In the data below, find each line containing the string "menu" and return it.
------------------------------
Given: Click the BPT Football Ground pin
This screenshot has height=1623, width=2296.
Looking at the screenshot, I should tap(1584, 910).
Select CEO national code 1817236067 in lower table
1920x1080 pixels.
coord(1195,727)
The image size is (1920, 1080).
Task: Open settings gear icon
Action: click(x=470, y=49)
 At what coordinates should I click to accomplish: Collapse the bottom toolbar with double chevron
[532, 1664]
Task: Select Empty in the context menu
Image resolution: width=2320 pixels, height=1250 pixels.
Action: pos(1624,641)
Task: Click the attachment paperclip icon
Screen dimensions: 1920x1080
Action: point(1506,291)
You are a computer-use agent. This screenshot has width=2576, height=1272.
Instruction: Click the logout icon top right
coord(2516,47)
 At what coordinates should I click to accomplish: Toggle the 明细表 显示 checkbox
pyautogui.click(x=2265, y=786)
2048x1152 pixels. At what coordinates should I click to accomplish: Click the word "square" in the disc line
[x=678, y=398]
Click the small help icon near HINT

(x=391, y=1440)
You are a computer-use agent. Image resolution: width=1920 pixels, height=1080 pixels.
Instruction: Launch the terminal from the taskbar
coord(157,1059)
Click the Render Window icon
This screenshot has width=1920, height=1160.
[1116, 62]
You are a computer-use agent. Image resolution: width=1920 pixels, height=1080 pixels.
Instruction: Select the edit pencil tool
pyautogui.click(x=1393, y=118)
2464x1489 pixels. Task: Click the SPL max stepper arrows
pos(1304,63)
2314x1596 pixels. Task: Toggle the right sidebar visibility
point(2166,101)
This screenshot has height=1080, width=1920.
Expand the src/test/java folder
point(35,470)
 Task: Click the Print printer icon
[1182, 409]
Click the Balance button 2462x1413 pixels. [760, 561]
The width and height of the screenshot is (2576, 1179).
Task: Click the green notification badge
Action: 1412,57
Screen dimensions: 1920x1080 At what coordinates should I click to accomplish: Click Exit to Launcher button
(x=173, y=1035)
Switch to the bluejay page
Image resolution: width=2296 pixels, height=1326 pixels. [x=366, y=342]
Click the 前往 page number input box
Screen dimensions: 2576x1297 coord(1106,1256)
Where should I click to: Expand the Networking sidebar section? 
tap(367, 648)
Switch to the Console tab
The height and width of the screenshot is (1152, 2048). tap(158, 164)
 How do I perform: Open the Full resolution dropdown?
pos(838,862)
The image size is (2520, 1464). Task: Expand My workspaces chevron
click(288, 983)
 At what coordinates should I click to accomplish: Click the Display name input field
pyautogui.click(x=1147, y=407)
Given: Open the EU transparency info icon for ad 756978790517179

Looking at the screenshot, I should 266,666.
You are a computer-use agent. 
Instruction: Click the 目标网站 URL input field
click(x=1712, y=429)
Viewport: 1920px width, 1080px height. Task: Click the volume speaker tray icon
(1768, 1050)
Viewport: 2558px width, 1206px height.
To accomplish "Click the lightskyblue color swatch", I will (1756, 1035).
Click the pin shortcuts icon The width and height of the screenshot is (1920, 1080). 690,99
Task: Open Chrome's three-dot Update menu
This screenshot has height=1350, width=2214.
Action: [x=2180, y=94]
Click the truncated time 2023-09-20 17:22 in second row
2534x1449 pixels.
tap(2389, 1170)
------------------------------
Answer section
Task: Select Empty in the context menu
Task: Open Chrome's three-dot Update menu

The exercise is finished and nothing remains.